TASK GOAL: Pick up the first-person account about studying lactation and writing Mother Food after its last sentence, and carry it on with a few more paragraphs in the same voice.

While in my late teens, I traveled to Switzerland to study music, specifically, to study historic musical practices on the kind of wooden flutes that were played in the 1600s-1800s. I felt drawn to the softer sounds of these instruments and loved the practice of breath and the energy of musical expression. I was also intrigued to combine the breath of music with yogic breath practices, and to live in Europe and cultivate a feeling of connectedness to earlier times.
With the birth of my first child, and in response to my breastfeeding challenges, I began studying neglected areas of women’s medicine. Just as I had been interested in “Early Music,” I was drawn to study earlier practices of medicine. My particular interest was breastfeeding and milk production. I seemed to be riding a wave that was just beginning to crest, as by chance (this was pre-Internet days) I learned about the first school of holistic lactation and participated in its founding year. This school was formed in Rapperswil, Switzerland, by Christiane Husi-Simoniis, a previous president of the Zürich region LLLI (La Leche League International). Ms. Husi-Simoniis was the first independent LC in Switzerland: she chose to remain independent so she could include holistic medicine in her practice. In 2000, I certified as a Holistic Lactation Consultant. I am indebted to Ms. Husi-Simoniis, as her school filled in the gaps of my own studies and enabled the completion of my book Mother Food: A Breastfeeding Diet Guide with Lactogenic Food and Herbs, first published in 2004.
The purpose of Mother Food was to bring together all of the ways that our food choices affect both the mother and the baby. In 1999, I had joined the nascent online group for low-supply mothers, MOBI Motherhood. In that group, I and several other LCs and IBCLCs, MDs, midwives and doulas supported hundreds of mothers; together we learned how tongue-ties, hormonal imbalances and environmental factors combined and contributed to our breastfeeding challenges. My book Mother Food also owes a debt of gratitude to all of the mothers who participated in this group, allowing me to learn so much that I could then incorporate into its pages and share with today’s mothers.

(Stored data)
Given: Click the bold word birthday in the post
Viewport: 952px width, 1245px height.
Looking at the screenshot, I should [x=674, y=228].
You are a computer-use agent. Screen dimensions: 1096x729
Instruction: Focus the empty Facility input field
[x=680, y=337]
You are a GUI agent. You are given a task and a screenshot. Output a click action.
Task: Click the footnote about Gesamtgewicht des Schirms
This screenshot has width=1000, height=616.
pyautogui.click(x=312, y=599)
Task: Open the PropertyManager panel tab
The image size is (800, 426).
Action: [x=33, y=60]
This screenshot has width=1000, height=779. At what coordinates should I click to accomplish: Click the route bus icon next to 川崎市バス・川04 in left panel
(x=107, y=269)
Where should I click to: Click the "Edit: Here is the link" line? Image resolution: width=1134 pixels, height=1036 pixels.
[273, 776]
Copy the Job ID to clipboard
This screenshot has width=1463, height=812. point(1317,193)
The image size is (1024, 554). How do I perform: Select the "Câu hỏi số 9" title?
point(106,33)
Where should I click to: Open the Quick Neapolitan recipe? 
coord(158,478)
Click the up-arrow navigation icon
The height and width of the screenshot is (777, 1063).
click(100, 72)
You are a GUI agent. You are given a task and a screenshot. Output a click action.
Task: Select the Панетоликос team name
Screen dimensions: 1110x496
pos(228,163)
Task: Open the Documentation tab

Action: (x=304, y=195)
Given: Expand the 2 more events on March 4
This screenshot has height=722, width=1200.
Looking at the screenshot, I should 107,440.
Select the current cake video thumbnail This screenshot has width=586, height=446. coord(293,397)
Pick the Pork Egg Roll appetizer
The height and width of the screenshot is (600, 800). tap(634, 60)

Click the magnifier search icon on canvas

RESPONSE BOX:
It is hard to believe today, but at the time I began this research, medical professionals and lactation consultants, including LLL-leaders, were forbidden from talking to mothers about herbs or foods for milk supply. They could lose their license or certification if they stepped over that line. (This continues today, in some parts of the US.)
I was aware that if I certified in one of these professions, I, too, would have my ability to speak freely about these things curtailed. Therefore, like Ms. Husi-Simoniis, I chose to remain independent. However, I fully respect and support the work of lactation professionals. I stand with evidence-based approaches, and I am grateful that my work has found wide acceptance in professional lactation communities.
To facilitate my studies, I regularly visited the university libraries of Basel, Switzerland, where I could freely access journals and could follow my interests into ethnobotany, ethnomedicine, anthropology, psychology, phyto-medical and women’s medicine and lactation-specific books, as well as rare historic and popular books on herbalism and nutrition.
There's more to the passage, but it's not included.